The MySQL code with the change to Drupal 4.7 seems to have made queries more resource intensive. I'm trying to think of ways to avoid that... personally, the whole integration of revision into the node table (or breaking out of the content from the node table for revisions) seems like overkill, but I suppose that doesn't matter too awful much to the core devs... I see that as, perhaps, an issue that is related.

So... is there a way to make the quotes module more refined to handle large numbers of quotes? I thought I had a lot, but then someone else wrote in another thread that they had 47,000! Wow!

I expect quotations to grow on a site... so... I don't know that it could be done, but it's something the 'quotes module' community might want to consider looking at.

CommentFileSizeAuthor
#6 quotes_0.module38.43 KBTaran
#5 quotes.module38.23 KBTaran

Comments

Taran’s picture

Title: A Thought For Larger Sites. » INNER JOIN removal

I'm trying to brainstorm ways to avoid INNER JOIN on 3 separate tables ('SELECT DISTINCT(n.nid), n.sticky, n.created, nr.title, q.author FROM {node} n INNER JOIN {node_revisions} nr ON nr.vid = n.vid INNER JOIN {quotes} q ON q.vid = n.vid WHERE n.type = 'quotes' AND n.status = 1 ORDER BY n.sticky DESC, n.created DESC'), which wasn't necessary in earlier versions because tables node and node_revision added overhead.

Blech.

Does it make sense to integrate the quotes table into nodes or node_revision so that one less inner join could be had?

grcm’s picture

It's better to let the database do the work, not PHP - that's what a DB is designed to do.

The old method of having multiple revisions to a node inside one single row in the database was ghastly- I really couldn't believe it when I saw it.

If MySQL can't handle the load, use PostgreSQL :-)

Seriously though, MySQL should be more than capable of handling most Drupal web sites- perhaps your sort memory is not set high enough?

red_eye-at-patentlystupid.com’s picture

Yes I am the one with 47,000+ quotes and I acutally got an abuse ticket over a join query that appeared only to be doing a count(on the surface with out full access to the logs and not having gone through the code thouroughly I am just guessing). I am hoping something can be possibly done to streamline things.

Taran’s picture

Hmm.

grcm: Nobody said anything about PHP doing the work. I've finally tracked down one of the issues that is causing my site to get CPU overload warnings from my host - and it's the double inner join doing that (through lots of experimentation) and the SELECT Distinct - both of which are used to display quote pages.

PHP is not the issue here. MySQL queries are. A nested join across three tables is netting queries of 45 seconds and MORE in length.

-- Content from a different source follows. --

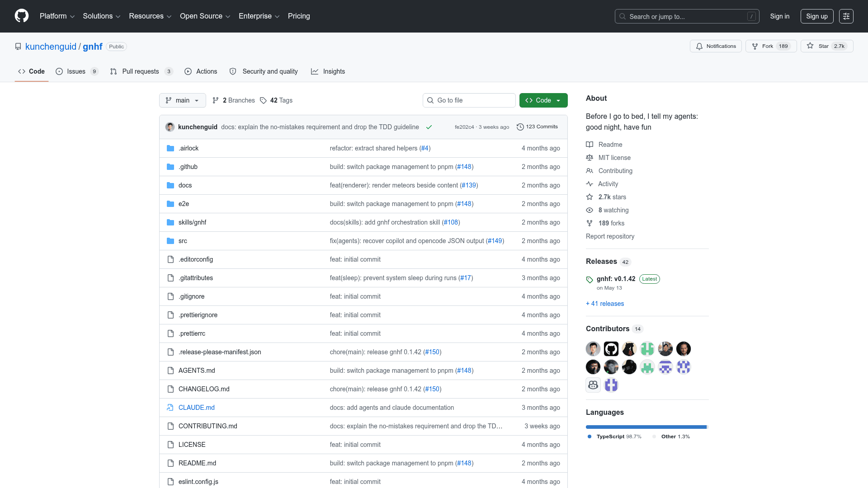Screen dimensions: 868x488
Task: Focus the Go to file field
Action: point(469,100)
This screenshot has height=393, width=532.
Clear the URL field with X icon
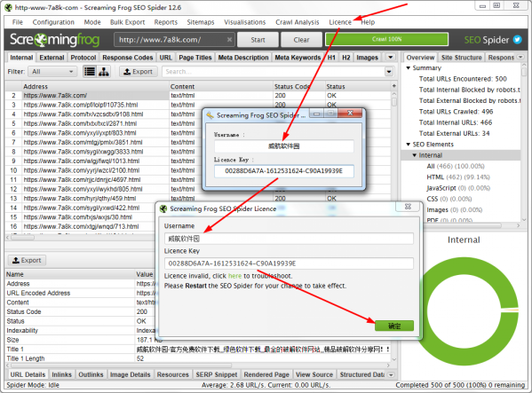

That is after much pulling of hair to track down what, of all the wonderful things that came in 4.7, was causing all of this load.

Now - from where I'm sitting, the simple way around this is to incorporate the quotes table directly into the node table (adding the appropriate fields and index) so that the INNER JOIN will only be across two tables. I honestly don't know what the hell the core folk were thinking when they broke out the revisions into a separate table; it certainly makes INNER JOINs necessary for the two tables, but with any module that adds a third table to a query, you can expect problems with all the 'unimportant' folk with shared hosting. I suppose in future Drupal installation step (1) will be: get your own server. :-)

I don't know how many quotes you have, but... with a bit over 10,000 quotes and a total of about 15K nodes at this point, this falls under 'not good'. Again, not a PHP issue, a MySQL issue, and I do not fault anyone over the quotes module. It's just something that needs to be fixed for people with large amounts of quotes.

That said...

redeye - I can only imagine how much 47,000 quotes must be hurting. Over the next week, I'm going to try some stuff along the lines of above - such that the quotes queries will be restricted to two tables, as they were before. I can't promise anything... and I'm probably not the best skilled person to do this... but the nested inner join's additional layer has to be dealt with, at least for 2 people because I bet that's where your problem is as well. More as people start hitting the upper limits.

Looking back now, I really regret upgrading to Drupal 4.7, and if I could roll it back with all the changes I've made, I would. The node table being broken out that way is going to cause problems for people as their sites grow on shared hosting, I think.

Taran’s picture

Title: INNER JOIN removal » OK, I consolidated a bit...
StatusFileSize
new38.23 KB

Based on Killes comments, I took another look at the code... it seems to be a combination of things. So I made a few changes, and while it's not out of the woods yet, it might be of help to others. Basically, I changed the queries for the quotes pages to only one inner join, since the called node_load is doing all the work anyway (and making it do it twice is sort of strange).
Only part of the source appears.